>> Begin ARTICLE

Several Municipalities up and down the Fraser have now taken, or are exploring, positions on this project, and even the Metro Vancouver Parks and Environment Committee discussed the issue at their last meeting. Coal terminals seem to be in the spotlight right now, with Port Metro Vancouver once again serving as whipping boy in the political discussion.
The Port might be getting concerned, as I was one of those randomly selected folk to take part in a phone survey “to determine local opinions about transportation issues in your community”. The survey was a short one, but had a couple of themes (with a short version of my answers):
What is the most important issue in your community? (Transportation)
Do you know much about Port Metro Vancouver? (yes, more than any healthy person should)
Do you believe international trade is important to your community? (a question so ambiguous, it is hard to answer)
Do you trust communications you receive from the Port? (This was an interesting one. I had to answer “yes”, as I don’t think the Port management are dishonest or secretive – I think they are misguided and irresponsible. They have not made it a secret that they want to turn ALR land into industrial land, or that they will continue to profit from an expanding hydrocarbon export business and will consider Climate Change impacts as somebody else’s problem)

>> End ARTICLE
>> Begin EXTRACTED INFORMATION

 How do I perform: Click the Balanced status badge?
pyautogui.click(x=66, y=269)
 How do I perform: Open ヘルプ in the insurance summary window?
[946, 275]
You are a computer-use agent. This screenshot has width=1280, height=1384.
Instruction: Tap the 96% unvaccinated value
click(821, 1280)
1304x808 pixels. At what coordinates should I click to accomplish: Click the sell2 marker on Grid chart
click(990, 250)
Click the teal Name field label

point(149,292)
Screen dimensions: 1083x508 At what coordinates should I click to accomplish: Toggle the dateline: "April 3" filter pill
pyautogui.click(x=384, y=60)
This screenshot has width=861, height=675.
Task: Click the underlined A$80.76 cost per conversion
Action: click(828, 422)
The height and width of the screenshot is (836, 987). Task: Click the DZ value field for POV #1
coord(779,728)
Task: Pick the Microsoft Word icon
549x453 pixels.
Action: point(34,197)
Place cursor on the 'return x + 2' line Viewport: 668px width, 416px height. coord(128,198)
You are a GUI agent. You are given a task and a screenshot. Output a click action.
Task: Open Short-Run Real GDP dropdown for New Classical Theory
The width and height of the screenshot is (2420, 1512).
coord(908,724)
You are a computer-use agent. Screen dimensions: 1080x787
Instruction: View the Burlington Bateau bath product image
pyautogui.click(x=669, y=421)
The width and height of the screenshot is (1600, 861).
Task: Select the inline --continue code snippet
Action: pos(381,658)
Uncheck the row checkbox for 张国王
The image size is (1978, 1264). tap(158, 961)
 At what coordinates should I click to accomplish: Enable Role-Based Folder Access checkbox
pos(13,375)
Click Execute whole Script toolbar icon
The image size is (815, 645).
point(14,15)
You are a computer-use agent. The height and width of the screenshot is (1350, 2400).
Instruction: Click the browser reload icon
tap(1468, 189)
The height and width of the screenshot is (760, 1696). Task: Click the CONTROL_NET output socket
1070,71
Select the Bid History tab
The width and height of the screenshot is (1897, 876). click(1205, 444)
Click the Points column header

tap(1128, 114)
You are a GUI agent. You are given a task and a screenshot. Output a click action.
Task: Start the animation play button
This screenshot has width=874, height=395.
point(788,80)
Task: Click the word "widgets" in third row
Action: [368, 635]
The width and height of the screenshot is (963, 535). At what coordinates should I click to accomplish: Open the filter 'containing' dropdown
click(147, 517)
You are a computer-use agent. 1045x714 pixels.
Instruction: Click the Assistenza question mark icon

>> End EXTRACTED INFORMATION

WRITTEN TASK:
In the post about coal terminals, why did the writer answer "yes" to the survey item about trusting communications from the Port? Reply in one to three sentences. The material comes from a separate source.

RESPONSE FOR THIS EXERCISE:
The writer does not think the Port's management is dishonest or secretive, only misguided and irresponsible. The Port has not hidden that it wants to turn ALR land into industrial land, keep profiting from an expanding hydrocarbon export business, and treat Climate Change impacts as somebody else's problem.